While acknowledging some setbacks, Grady said, “We did see progress, especially when one recalls the disappointing vetoes of similar measures by former Gov. Charlie Crist.”

Grady said he believes that most insurers will be “content” with the changes. “I believe most are and they should be,” he said. “It’s no small order to pass any bill that met with such controversy in the Florida Legislature. However, while they are likely grateful, they probably also share the sentiment, ‘It’s about time!’ They have been watching their financial results steadily deteriorate from Florida’s newfound sinkhole epidemic and the populist insurance policies advanced during the term of former Gov. Crist. Two times, a less robust bill than SB 408 was swatted away by Crist vetoes. So yes, I suspect they are happy that progress has been made, but still not satisfied with the scope of the reforms and lawmakers’ failure to rein in Citizens.”

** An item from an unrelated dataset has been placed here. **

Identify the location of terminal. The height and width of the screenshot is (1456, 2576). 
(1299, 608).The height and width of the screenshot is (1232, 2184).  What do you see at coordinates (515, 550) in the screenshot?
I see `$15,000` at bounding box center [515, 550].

Despite compelling testimony from carrier representatives, industry stakeholders and lawmakers regarding Citizens’ negative impact on market competition, the 2011 session did not produce meaningful reform for the state’s largest property insurer.

That, according to Grady, will mute the impact of this latest legislation. “While our new laws may indeed help existing carriers and perhaps entice potential newcomers to kick the tires, it is still very difficult to see how they can effectively compete with a state-sponsored property insurer that buys virtually no private reinsurance, is tax-exempt, and priced at 40-50 percent below what their own actuaries say is necessary to cover their exposure,” he said.

“Remember, there is practically no barrier to entry for Citizens, their coverage is competitive with most private insurers and the company’s claims paying ability is guaranteed,” he continued. “Citizens remains a super-competitor, and that simply works against the tide of private capital formation in our state.”

Don Cronin, president and CEO of United Property & Casualty Insurance Co. in St. Petersburg agreed that, “Overall, the session was a good first step in the process to reform the property insurance market. While I don’t believe there was enough change at this point to attract new capacity, I do believe prospective companies will now pay closer attention to the impact these changes have, and after a few years, if they stick, investors will come in.”

Cronin further noted that the changes in the statute of limitations, the public adjuster reforms, and the improvements to the replacement cost laws will have a positive impact, although how much remains to be seen. “We wait with positive anticipation,” said Cronin, a seasoned industry veteran.

Grady also expressed optimism for future reform in areas that met with defeat this session. “Although Citizens, PIP and bad faith reform proposals did not pass, their failure was in no way due to a lack of need—it was about where these items rank as priorities within both the legislature and the industry,” he said. “In the end I believe they will ultimately find legislative success.”